Adaptive Joins And SARGability

There’s a famous saying

Non-SARGable predicates don’t get missing index requests.

And that’s true! But can they also stifle my favorite thing to happen to SQL Server since, well, last week?

You betcha!©

One Sided

I’m going to paste in some queries, each with something non-SARGable.

There are two tables involved: Users and Posts. Only one table will have a non-SARGable predicate in each query.

What do you think will happen?

Will all of them use Adaptive Joins?
Will some of them use Adaptive Joins?
Will none of them use Adaptive Joins?

Will you stop asking me these questions to fill space before the picture?

Half and half

I told you something would happen

The queries with non-SARGable predicates on the Users table used Adaptive Joins.

The queries with non-SARGable predicates on the Posts table did not.

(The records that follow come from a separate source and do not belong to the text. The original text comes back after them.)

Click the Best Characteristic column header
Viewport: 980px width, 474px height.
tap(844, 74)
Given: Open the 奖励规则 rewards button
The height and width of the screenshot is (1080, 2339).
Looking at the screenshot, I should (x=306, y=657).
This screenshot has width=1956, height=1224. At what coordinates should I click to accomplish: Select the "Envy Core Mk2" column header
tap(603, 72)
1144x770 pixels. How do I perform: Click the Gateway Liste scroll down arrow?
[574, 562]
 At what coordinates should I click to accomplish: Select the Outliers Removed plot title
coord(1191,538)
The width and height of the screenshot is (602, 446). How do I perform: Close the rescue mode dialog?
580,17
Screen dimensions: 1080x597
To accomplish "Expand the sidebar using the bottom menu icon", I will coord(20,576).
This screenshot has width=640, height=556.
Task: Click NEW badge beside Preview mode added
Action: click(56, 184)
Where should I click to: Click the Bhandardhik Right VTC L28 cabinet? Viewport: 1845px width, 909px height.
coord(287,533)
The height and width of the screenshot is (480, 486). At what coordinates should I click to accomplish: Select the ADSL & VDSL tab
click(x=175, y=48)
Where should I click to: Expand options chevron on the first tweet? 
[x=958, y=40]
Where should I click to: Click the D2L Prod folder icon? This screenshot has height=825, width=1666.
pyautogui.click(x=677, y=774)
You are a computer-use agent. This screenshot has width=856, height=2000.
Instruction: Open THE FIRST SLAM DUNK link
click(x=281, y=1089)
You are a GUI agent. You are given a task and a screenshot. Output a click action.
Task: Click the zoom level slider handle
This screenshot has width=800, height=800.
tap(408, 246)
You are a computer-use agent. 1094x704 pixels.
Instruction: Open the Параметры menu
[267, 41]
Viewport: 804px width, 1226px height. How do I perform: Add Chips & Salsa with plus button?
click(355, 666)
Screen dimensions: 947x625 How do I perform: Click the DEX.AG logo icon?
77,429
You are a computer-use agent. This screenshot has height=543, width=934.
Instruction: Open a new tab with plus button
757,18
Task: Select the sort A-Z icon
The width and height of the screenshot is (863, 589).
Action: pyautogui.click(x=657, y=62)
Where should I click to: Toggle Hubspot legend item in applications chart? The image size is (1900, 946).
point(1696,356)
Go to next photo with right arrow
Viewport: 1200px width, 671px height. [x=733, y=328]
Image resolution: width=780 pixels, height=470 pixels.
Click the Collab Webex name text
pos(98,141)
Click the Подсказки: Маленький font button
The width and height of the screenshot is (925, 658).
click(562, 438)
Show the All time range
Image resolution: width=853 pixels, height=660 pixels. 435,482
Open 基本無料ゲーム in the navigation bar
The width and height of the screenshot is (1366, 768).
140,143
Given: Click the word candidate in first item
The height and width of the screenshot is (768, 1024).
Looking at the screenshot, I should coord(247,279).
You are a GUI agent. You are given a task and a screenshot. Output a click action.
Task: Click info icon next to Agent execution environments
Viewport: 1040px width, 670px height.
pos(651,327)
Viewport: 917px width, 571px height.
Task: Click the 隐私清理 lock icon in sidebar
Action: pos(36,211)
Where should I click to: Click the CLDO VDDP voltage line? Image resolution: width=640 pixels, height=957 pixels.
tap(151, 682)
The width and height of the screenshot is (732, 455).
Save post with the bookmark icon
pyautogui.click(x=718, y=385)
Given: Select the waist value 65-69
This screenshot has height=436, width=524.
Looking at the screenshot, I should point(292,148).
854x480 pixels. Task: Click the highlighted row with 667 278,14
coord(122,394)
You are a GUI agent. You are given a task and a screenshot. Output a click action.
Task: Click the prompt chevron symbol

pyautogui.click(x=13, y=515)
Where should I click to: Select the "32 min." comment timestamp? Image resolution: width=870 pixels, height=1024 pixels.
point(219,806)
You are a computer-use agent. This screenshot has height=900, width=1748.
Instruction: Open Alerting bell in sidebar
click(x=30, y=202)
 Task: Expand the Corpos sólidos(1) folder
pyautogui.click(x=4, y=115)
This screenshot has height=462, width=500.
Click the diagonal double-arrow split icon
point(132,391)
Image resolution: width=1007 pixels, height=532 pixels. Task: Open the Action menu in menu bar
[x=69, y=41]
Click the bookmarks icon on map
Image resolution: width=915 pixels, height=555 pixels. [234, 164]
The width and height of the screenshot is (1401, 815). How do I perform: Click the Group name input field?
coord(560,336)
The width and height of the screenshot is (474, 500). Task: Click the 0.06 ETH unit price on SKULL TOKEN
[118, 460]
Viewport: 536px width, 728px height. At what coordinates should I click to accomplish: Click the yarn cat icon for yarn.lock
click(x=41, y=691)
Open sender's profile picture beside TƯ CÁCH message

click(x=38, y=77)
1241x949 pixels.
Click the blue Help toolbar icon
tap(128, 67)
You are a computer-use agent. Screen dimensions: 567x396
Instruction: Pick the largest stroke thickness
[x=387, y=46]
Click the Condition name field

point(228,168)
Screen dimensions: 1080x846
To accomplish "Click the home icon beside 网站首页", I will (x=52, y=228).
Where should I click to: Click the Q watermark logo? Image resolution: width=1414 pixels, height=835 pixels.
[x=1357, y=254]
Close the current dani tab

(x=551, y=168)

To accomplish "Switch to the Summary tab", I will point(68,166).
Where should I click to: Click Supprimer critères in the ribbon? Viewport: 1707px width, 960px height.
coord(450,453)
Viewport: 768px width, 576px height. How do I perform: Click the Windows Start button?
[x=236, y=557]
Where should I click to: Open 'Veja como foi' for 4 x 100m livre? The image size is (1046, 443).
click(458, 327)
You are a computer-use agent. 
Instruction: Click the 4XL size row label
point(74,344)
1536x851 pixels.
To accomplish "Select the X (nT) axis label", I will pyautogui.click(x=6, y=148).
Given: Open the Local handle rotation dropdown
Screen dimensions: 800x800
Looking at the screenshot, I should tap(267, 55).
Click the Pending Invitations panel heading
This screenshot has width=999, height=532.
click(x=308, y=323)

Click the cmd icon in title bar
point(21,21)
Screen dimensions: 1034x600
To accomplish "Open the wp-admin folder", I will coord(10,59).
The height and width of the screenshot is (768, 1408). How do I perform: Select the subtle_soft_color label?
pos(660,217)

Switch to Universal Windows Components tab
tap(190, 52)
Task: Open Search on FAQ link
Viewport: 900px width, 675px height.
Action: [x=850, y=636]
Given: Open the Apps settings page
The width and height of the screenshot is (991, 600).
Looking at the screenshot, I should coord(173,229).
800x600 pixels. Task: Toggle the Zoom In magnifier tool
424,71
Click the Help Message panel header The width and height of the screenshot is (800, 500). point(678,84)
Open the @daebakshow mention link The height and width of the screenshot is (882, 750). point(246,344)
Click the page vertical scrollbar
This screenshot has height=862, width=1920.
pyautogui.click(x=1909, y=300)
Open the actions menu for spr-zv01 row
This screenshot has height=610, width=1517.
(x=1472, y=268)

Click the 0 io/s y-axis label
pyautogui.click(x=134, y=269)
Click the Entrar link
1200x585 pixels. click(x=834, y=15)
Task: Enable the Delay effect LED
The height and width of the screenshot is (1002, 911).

Now, there is an Extended Events… er… event to track this, called adaptive_join_skipped, however it didn’t seem to log any information for the queries that didn’t get Adaptive Joins.

Bummer! But, if I had to wager a guess, it would be that this happens because there’s no alternative Index Seek plan for the Posts table with those predicates. Their non-SARGableness takes that choice away from the optimizer, and so Adaptive Joins aren’t a choice. The Users table is going to get scanned either way — that’s the nature of ColumnStore indexes, so it can withstand the misery of non-SARGable predicates in this case and use the Adaptive Join.

Thanks for reading!

Brent says: when you see stuff like this, it’s tempting to slather columnstore indexes all over your tables, including OLTP ones. Before you do that, read Niko’s post on using UPDATEs with columnstore, and watch his GroupBy session, Worst Practices and Lesser-Known Limitations of Columnstore Indexes. Yes, you can still get excited about adaptive joins, but they’re not quite a solution to bad OLTP queries – yet.